- HOW TO COMPLETE THIS TASK
Search the entries for the line containing "This screenshot has width=1318, height=596.". Repeat it, then every line after it, exactly through the final line.

Recorded data
━━━━━━━━

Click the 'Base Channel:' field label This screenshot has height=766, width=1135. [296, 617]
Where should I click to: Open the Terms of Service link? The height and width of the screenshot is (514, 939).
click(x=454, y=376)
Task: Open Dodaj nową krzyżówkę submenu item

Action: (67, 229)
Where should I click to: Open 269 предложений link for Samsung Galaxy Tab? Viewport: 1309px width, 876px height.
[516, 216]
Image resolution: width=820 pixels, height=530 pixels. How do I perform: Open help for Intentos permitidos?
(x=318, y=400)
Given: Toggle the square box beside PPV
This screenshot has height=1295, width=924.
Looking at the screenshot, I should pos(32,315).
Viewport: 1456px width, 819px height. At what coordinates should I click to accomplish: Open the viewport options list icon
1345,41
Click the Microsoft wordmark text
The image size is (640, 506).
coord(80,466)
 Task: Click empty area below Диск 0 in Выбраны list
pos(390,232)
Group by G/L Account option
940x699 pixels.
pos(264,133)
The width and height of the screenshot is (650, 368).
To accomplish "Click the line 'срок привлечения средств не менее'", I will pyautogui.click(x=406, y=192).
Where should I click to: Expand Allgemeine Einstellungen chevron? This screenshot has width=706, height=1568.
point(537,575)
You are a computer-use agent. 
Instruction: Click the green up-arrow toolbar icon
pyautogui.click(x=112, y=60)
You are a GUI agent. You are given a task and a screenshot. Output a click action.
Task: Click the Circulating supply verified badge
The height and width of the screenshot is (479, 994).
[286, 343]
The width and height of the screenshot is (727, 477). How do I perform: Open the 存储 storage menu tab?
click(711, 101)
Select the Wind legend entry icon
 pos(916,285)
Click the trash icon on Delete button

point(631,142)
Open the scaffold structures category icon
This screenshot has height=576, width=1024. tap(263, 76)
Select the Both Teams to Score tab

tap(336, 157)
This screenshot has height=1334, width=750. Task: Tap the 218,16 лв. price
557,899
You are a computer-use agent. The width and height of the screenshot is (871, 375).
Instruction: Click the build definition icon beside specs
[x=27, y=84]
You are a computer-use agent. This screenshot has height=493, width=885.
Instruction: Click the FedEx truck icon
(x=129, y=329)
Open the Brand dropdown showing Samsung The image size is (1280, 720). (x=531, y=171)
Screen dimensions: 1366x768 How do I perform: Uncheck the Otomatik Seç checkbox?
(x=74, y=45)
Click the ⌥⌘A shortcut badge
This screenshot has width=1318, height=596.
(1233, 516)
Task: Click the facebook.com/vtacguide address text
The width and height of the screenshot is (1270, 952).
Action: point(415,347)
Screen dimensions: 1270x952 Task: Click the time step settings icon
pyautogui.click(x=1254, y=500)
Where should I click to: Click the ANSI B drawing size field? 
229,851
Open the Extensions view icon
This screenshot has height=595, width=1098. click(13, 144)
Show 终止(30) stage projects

━━━━━━━━

- ANSWER SPACE
This screenshot has width=1318, height=596.
(1233, 516)
Task: Click the facebook.com/vtacguide address text
The width and height of the screenshot is (1270, 952).
Action: point(415,347)
Screen dimensions: 1270x952 Task: Click the time step settings icon
pyautogui.click(x=1254, y=500)
Where should I click to: Click the ANSI B drawing size field? 
229,851
Open the Extensions view icon
This screenshot has height=595, width=1098. click(13, 144)
Show 终止(30) stage projects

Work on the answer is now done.